Falk Balzer aus Chemnitz ist verdammt schnell. Die 60 Meter Hürden läuft er in 7,47 Sekunden, das ist deutscher Hallenrekord. Beim Jenaer Sportfest im Frühjahr hängte er über 110 Meter Florian Schwarthoff ab, den bisher schnellsten Deutschen. In dieser Woche werden die Leichtathletik-Europameisterschaften in Budapest ausgetragen. Da will er es unter die besten acht schaffen. Denn er fühlt sich in der Form seines Lebens.

Daß der 24jährige so gut über die Hürden kommt, verdankt er seiner Mutter.

Karin Balzer wurde 1964 in Tokio Olympiasiegerin in dieser Disziplin. Sie gewann drei Europameisterschaften und stellte sieben Weltrekorde auf. Seit zehn Jahren ist sie die Trainerin ihres Sohnes.

"Ich hatte genug eigenen Erfolg. Ich muß der Welt mit meinem Kind nichts mehr beweisen", sagt die Sechzigjährige, die vor ihrer Sportkarriere Chemiefacharbeiterin war. "Mein Sohn soll vernünftig aufgebaut werden, und dabei will ich ihn vor einigen harten Erfahrungen bewahren." Was sie damit meint, läßt sie allerdings offen.

"Da sind so Sachen, über die man nicht gerne redet", sagt Falks Vater, der früher das DDR-Frauenteam im Hürdensprint trainierte, unter anderem eine junge Sportlerin namens Karin. "Die Mädels hatten damals doch kaum Zeit zum Leben, nur Sport und Disziplin." Und dann seien da noch "die kleinen Pillen" gewesen, mit denen er nichts zu tun haben wollte. Das sollte auch für Falk gelten, der als Dreizehnjähriger in der Kinder- und Jugendsportschule auf Höchstleistung getrimmt wurde. "Ich hab' gesagt, mein Sohn nimmt so was nicht, und da teilte man mir mit: Dann macht Ihr Sohn bei uns eben kein Abitur."

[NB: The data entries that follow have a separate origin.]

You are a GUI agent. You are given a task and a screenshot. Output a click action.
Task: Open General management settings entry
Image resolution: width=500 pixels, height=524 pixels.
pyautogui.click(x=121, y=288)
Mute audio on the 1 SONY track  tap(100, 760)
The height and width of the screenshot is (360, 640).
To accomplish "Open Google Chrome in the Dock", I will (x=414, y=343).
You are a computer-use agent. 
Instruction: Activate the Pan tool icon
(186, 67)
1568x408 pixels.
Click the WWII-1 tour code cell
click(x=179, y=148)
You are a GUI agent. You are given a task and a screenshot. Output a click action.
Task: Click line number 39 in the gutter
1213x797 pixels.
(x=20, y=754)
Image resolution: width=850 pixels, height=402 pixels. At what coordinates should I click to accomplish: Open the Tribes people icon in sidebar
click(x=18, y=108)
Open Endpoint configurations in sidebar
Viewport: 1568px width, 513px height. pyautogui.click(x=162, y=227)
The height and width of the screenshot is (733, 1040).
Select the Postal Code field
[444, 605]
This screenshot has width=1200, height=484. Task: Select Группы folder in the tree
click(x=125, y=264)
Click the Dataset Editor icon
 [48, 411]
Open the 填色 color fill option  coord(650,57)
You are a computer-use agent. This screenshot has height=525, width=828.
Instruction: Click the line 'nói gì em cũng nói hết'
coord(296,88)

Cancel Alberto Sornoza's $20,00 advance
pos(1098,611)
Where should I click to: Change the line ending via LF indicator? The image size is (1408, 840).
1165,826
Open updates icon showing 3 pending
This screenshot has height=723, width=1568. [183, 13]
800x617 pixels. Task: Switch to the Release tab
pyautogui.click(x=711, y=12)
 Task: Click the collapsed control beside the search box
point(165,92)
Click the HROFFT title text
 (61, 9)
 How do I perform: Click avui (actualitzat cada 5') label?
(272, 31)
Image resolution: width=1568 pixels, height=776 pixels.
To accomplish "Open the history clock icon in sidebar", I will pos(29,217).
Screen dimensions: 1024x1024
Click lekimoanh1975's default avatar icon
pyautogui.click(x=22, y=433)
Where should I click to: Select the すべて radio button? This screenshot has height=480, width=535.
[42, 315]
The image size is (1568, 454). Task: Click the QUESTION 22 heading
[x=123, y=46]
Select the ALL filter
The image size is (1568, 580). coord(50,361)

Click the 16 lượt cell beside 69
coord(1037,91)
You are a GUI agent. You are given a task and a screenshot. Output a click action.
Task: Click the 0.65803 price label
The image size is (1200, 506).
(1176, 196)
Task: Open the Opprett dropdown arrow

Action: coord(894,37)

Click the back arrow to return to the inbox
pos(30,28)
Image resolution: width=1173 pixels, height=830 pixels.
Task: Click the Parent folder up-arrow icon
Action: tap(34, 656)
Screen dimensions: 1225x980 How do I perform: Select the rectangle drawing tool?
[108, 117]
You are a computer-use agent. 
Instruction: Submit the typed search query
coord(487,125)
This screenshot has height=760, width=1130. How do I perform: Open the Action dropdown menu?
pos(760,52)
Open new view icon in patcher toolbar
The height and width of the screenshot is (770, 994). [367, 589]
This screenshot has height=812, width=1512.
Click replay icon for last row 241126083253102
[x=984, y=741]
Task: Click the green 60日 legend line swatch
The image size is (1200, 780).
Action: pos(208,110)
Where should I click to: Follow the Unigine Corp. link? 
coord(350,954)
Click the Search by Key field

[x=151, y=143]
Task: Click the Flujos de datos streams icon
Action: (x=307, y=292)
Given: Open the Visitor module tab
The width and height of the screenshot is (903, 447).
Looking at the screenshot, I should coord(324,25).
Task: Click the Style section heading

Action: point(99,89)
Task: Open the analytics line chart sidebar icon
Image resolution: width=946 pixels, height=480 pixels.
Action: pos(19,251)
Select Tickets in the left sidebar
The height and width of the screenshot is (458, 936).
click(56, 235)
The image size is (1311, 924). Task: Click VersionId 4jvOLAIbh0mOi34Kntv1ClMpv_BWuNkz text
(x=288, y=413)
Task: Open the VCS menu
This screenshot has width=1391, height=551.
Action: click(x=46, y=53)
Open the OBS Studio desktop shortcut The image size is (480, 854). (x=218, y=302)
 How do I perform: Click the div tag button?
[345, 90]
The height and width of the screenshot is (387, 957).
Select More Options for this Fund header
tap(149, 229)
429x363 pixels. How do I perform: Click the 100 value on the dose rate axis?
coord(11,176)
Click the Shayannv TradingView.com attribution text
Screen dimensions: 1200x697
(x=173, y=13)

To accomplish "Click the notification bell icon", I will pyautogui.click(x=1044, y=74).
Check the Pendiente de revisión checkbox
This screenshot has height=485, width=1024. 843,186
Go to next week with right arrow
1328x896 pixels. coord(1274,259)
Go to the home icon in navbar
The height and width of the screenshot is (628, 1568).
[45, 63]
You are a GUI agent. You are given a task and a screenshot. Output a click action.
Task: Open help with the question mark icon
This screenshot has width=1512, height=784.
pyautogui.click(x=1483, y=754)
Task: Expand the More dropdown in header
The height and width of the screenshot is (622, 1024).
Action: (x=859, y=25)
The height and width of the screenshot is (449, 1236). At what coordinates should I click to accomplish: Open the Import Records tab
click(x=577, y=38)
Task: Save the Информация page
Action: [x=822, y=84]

Nach der Wende schien Falk Balzers sportliche Zukunft ungewiß. Die Kinder- und Jugendsportschule sollte geschlossen werden

sein Heimatverein, der SC Karl-Marx-Stadt, löste sich auf. Seine Mutter verlor ihre Stelle im Trainingszentrum Karl-Marx-Stadt. "Ich und mein Mann als Trainer - in diesen ganzen Wirren war das die optimale Lösung", sagt Karin Balzer, und: "Mit meiner Doppelrolle hatte ich noch nie Schwierigkeiten. Privat bin ich verständnisvolle Mutter, dienstlich konsequente Trainerin."